PROBLEM TO SOLVE →
Your copy of the entries below should hold exactly the lines from the one containing "Viewport: 309px width, 245px" to the one containing "Task: Click the Heating thermometer icon", inclusive, and no pictures.
─── SOURCE INFORMATION ───
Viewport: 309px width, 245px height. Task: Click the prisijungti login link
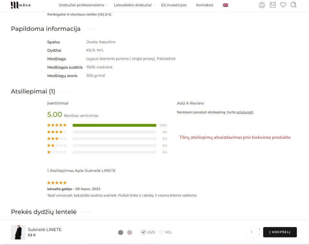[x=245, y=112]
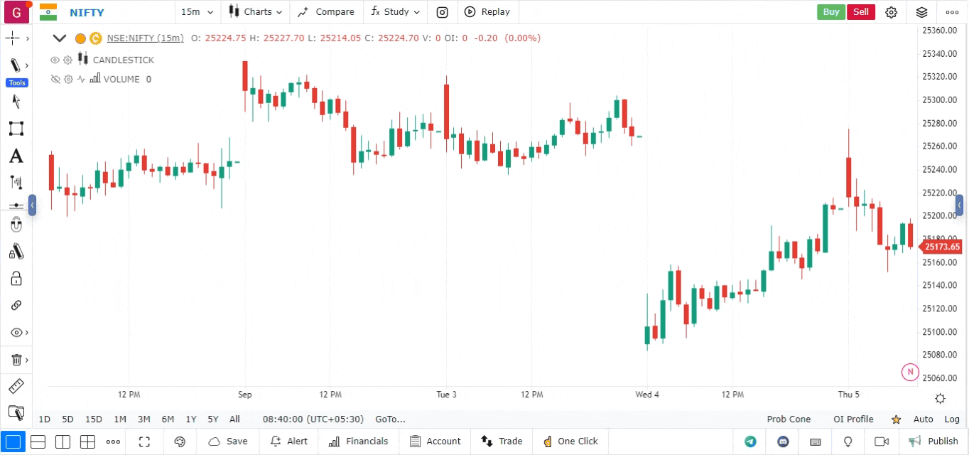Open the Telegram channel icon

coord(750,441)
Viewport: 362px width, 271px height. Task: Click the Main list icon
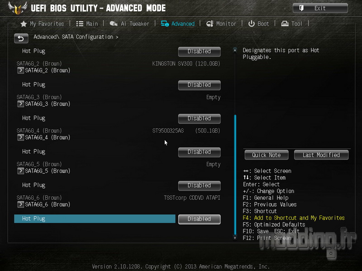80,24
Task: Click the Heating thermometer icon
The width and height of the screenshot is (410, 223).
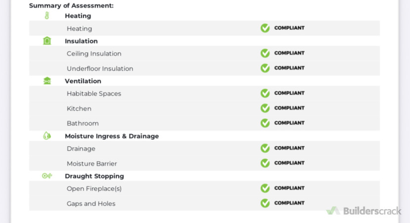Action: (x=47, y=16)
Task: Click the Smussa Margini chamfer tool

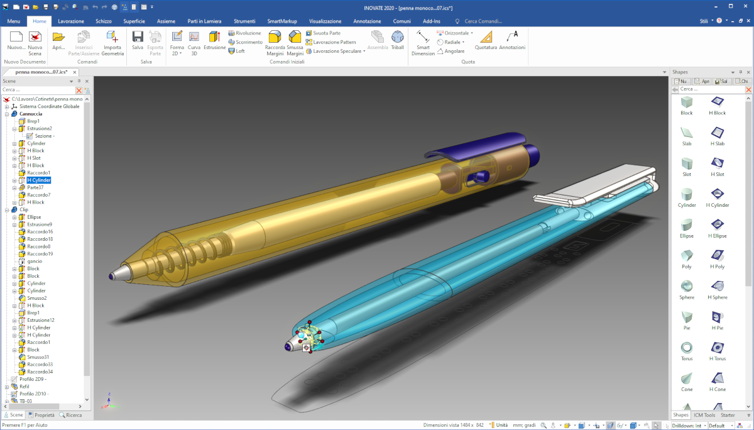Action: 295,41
───
─── SOURCE INFORMATION ───
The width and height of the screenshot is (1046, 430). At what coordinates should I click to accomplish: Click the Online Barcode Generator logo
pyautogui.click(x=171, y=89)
───
─── SOURCE INFORMATION ───
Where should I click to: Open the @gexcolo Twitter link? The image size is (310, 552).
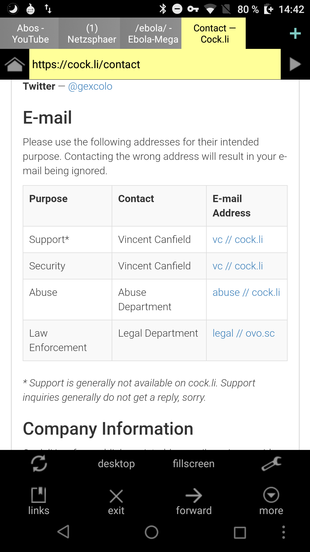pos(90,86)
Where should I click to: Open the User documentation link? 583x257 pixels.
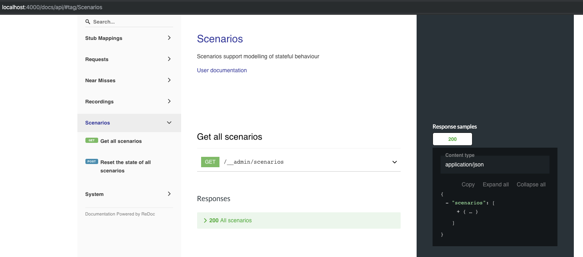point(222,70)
───
ANSWER TO THIS PROBLEM →
Viewport: 309px width, 245px height. Task: Click the prisijungti login link
[x=245, y=112]
Open the Telegram channel icon

coord(750,441)
Viewport: 362px width, 271px height. Task: Click the Main list icon
80,24
Task: Click the Heating thermometer icon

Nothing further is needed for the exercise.